Это что-то новое, говорят ему, наказывать за слова. Нет, отвечает он, не сомневайтесь, это старое. Мы лишь придали форму тому, что судьи в своей мудрости уже определили как прецедентное право. Разъяснительная мера. Я за полную четкость в законах.
После того как Мор отказывается признать этот второй документ, принимается билль о конфискации его имущества в пользу короны. Об освобождении теперь не может быть и речи, вернее, никто теперь не поможет Мору, кроме самого Мора. Долг Кромвеля — сообщить арестанту, что отныне тому запрещается принимать посетителей и гулять в саду.

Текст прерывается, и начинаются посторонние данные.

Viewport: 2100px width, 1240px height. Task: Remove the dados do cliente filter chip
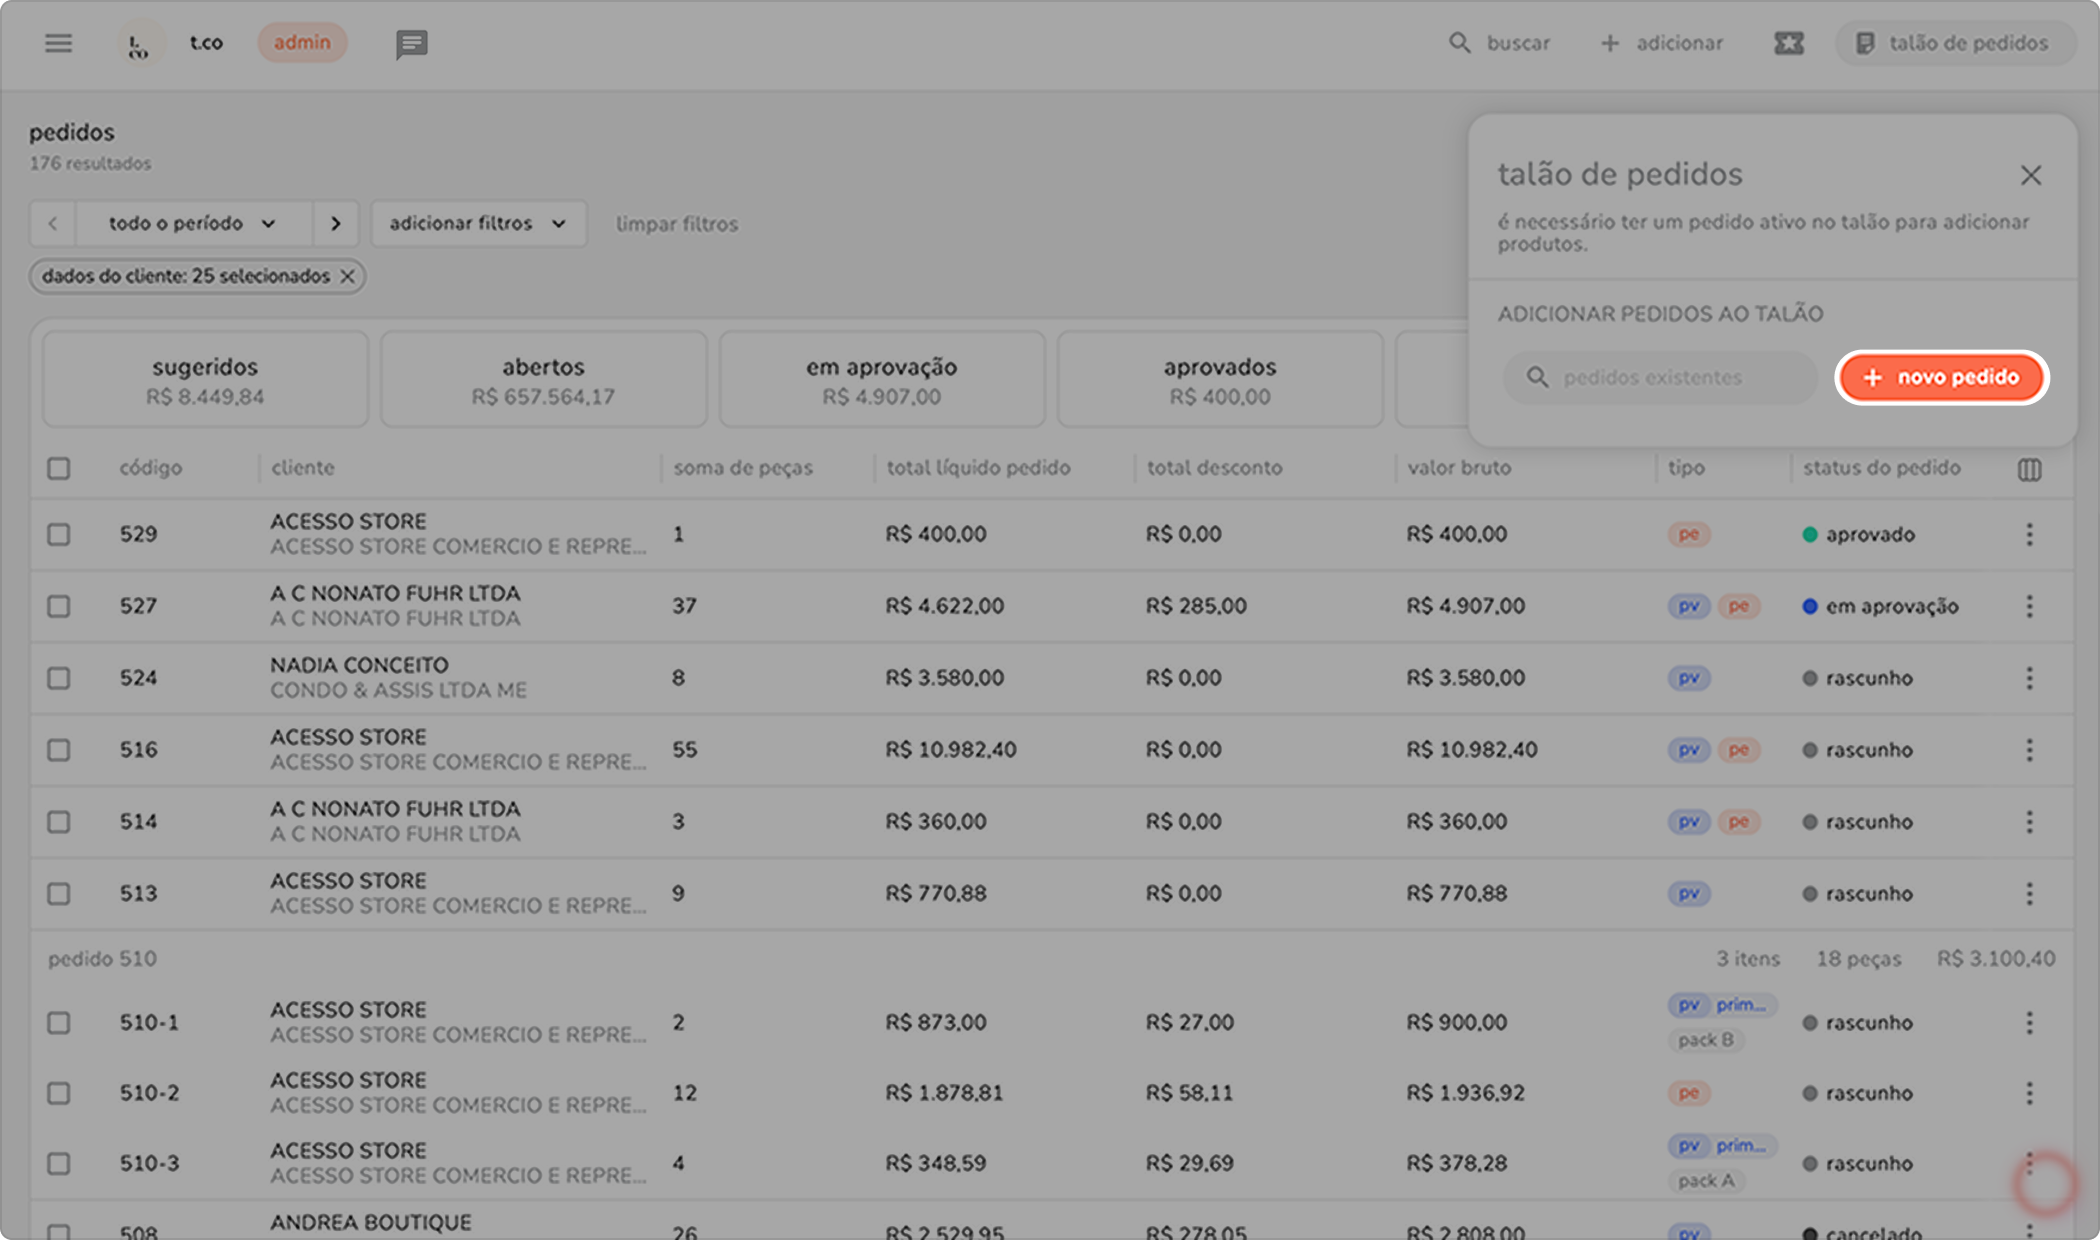click(348, 277)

— Не на что смотреть, в это время года. — Мор поднимает глаза к узкой серой полоске неба в высоком окне. — Мне по-прежнему можно читать книги? Писать письма?
— Пока да.
— А Джон Вуд остается со мной?
Слуга.
— Да, конечно.
— Он время от времени приносит мне кое-какие новости. Говорят, среди королевских войск в Ирландии началась потовая лихорадка? Надо же, не в сезон.

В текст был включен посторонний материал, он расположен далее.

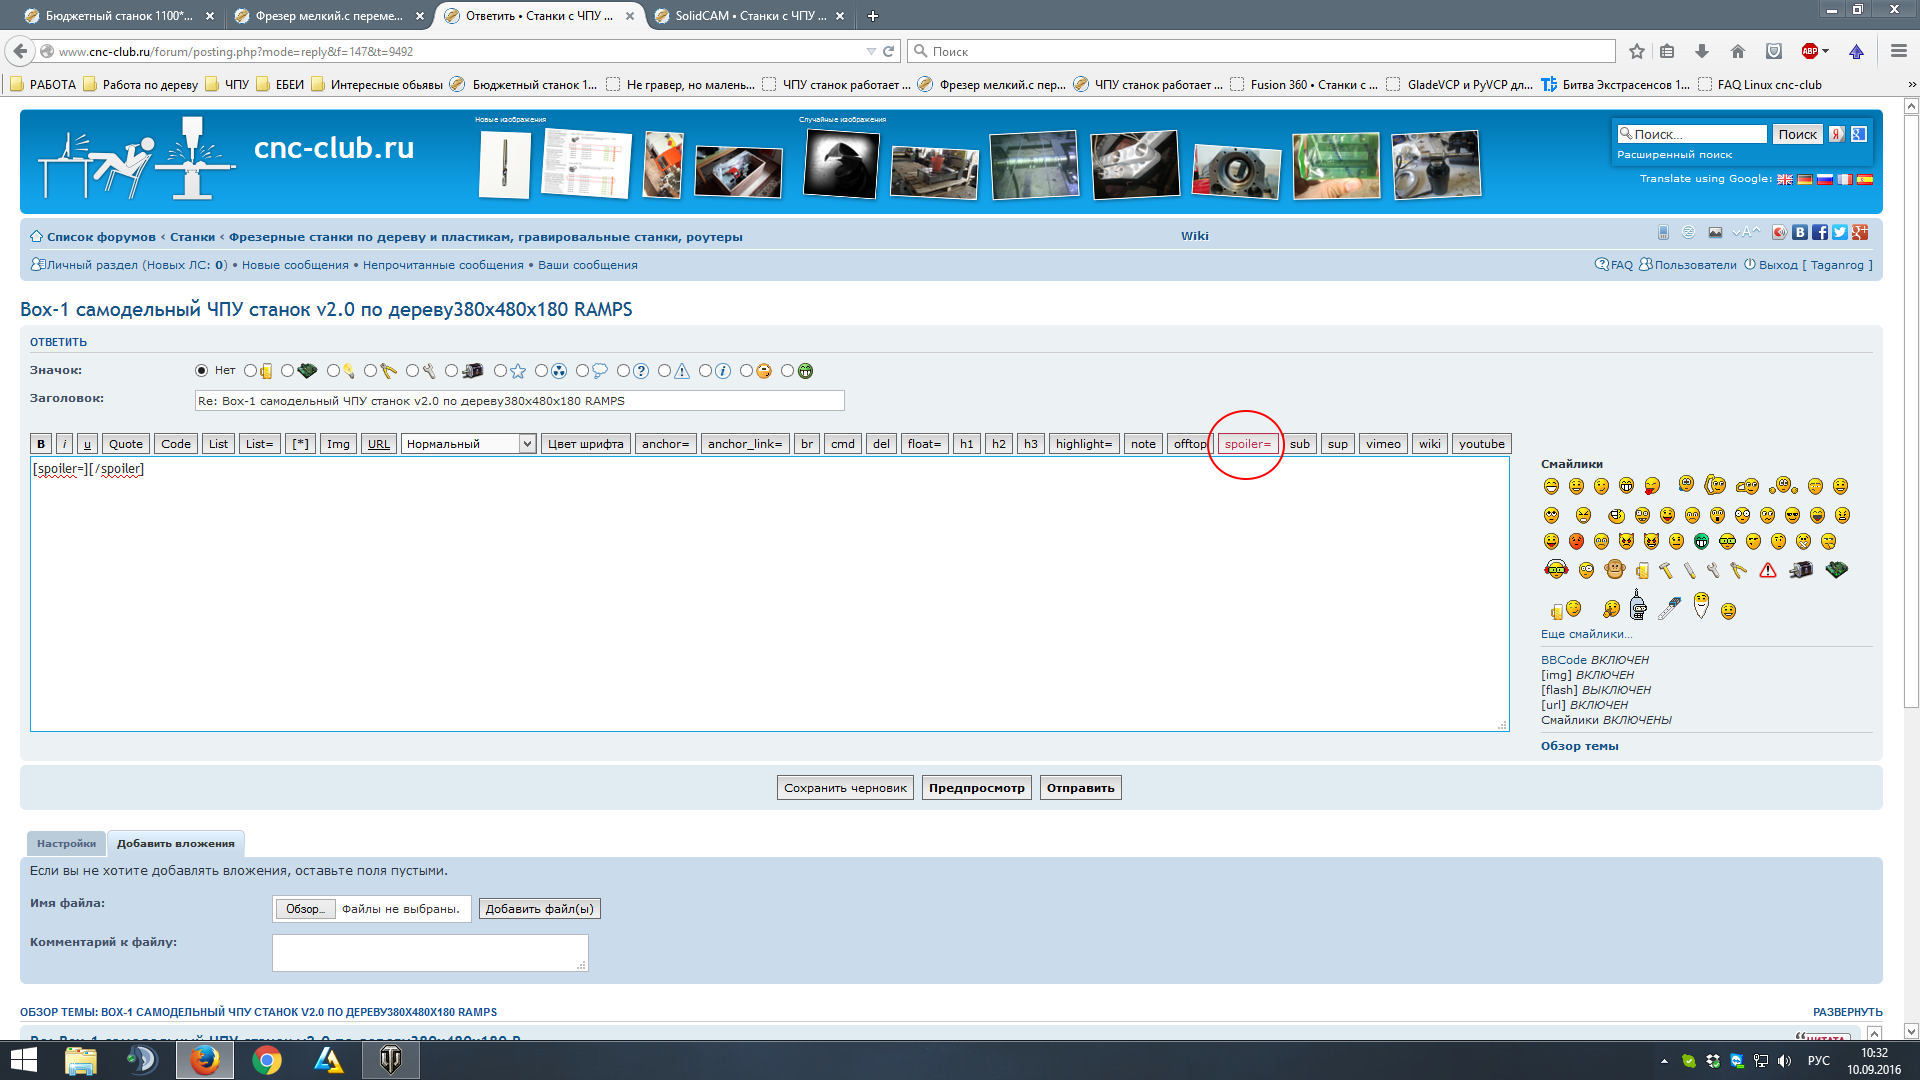This screenshot has height=1080, width=1920.
Task: Click 'Предпросмотр' preview button
Action: pyautogui.click(x=976, y=788)
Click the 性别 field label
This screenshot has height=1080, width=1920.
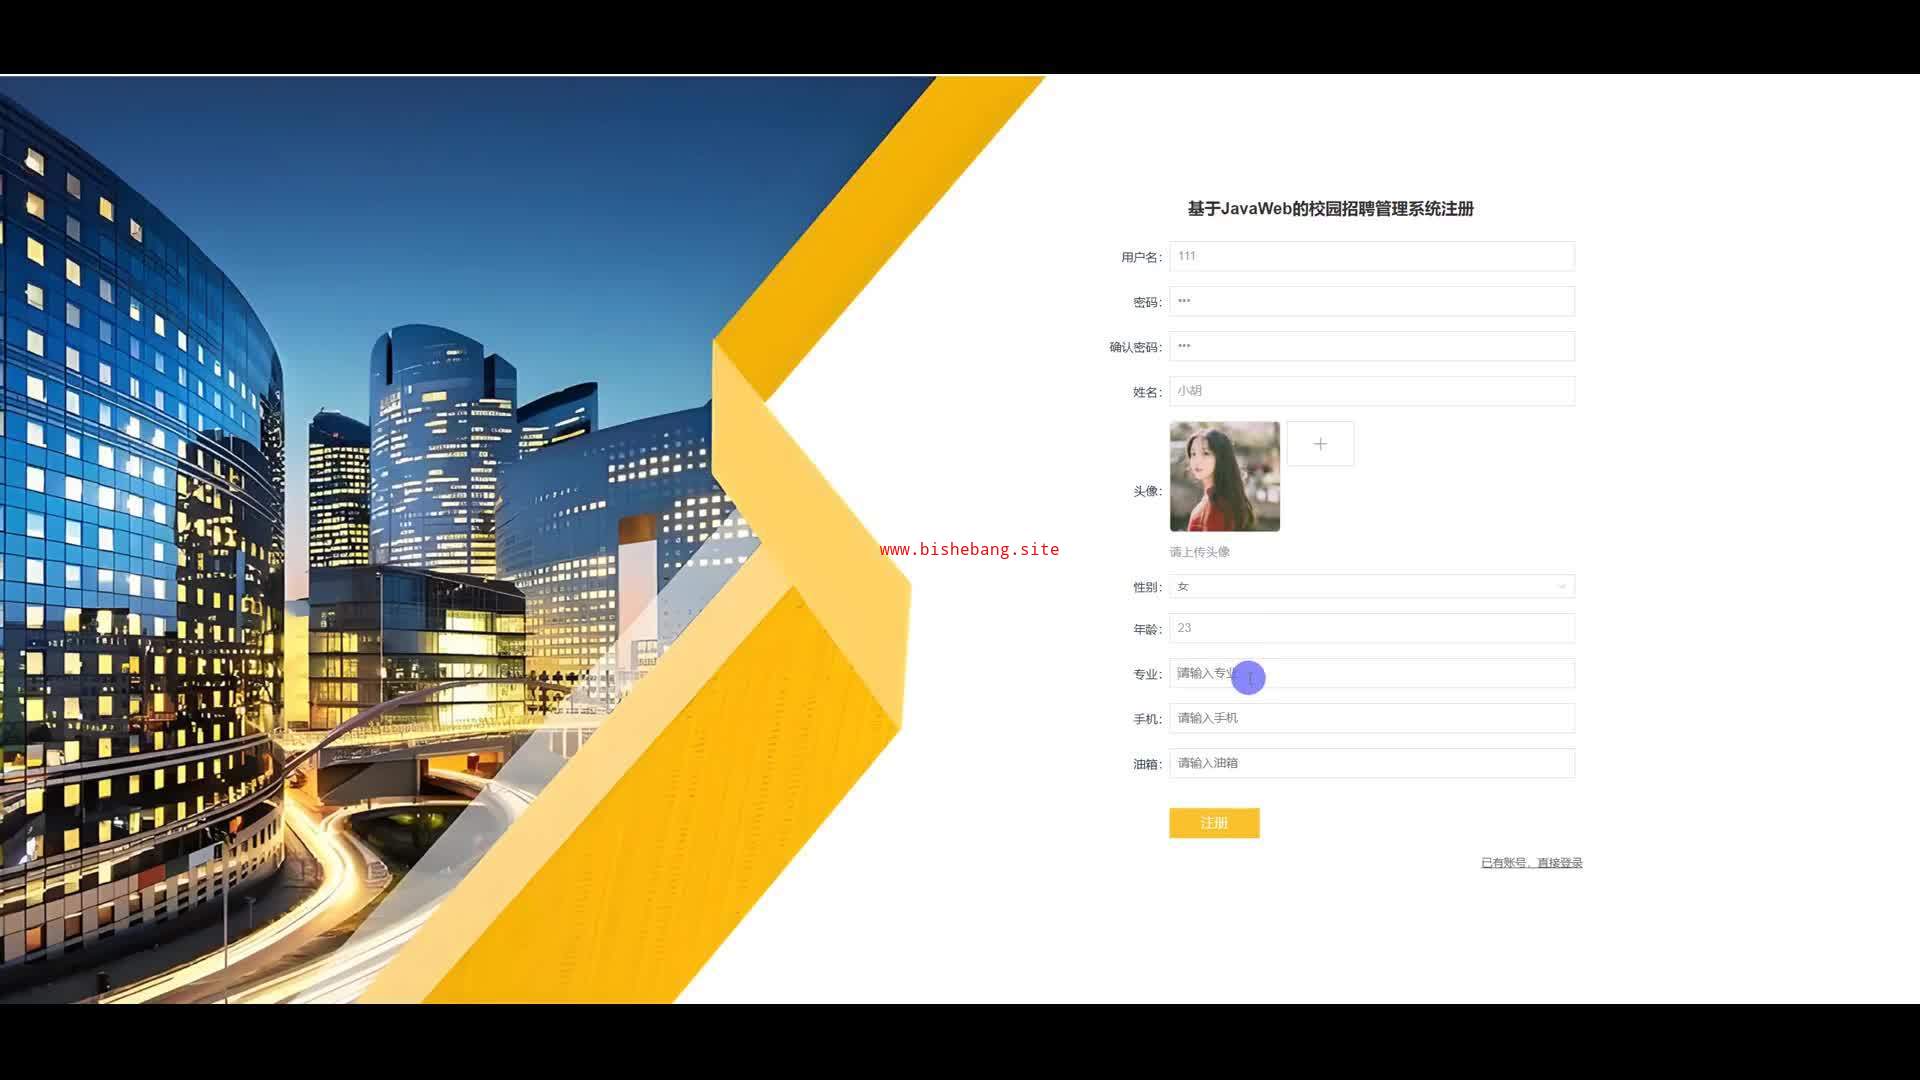[x=1146, y=587]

Не только потовая лихорадка, но и чума. Только он не станет говорить этого Мору, как и того, что вся Ирландская кампания — позорная неудача и перевод денег; надо было послушать Ричарда и ехать туда самому.
— Потовая лихорадка косит многих, — говорит Мор, — так быстро, во цвете лет. А если и выздоровеешь, будешь не в силах сражаться с дикими ирландцами, в этом я уверен. Помню, как Мэг болела; она тогда чуть не умерла. А вы болели? Нет, вы никогда не болеете, как я понимаю. — Мор еще какое-то время болтает ни о чем, затем вскидывает голову. — Скажите, есть ли новости из Антверпена? Говорят, Тиндейл там. Говорят, он прячется в домах английских купцов и не смеет выйти на улицу. Говорят, он в тюрьме, почти как я.
Это так или почти так. Тиндейл трудился в бедности и безвестности, и теперь его мир сжался до размеров каморки. А тем временем в городе по велению императора печатников клеймят и ослепляют, братьев и сестер убивают за веру: мужчинам рубят головы, женщин жгут на костре. Липкая паутина, протянутая Мором по всей Европе, по-прежнему действует; паутина из денег. У Кромвеля есть основания думать, что за Тиндейлом следят, но никакими ухищрениями, при том, что Стивен Воэн в Антверпене, не удалось выяснить, кто из англичан, приезжающих в крупный торговый город, — агенты Мора.
— В Лондоне Тиндейлу было бы спокойнее, — говорит Мор. — Здесь его оберегали бы вы, защитник заблуждений. Только посмотрите, что творится в Германии. Вы видите, Томас, к чему ведет нас ересь? Она ведет в Мюнстер.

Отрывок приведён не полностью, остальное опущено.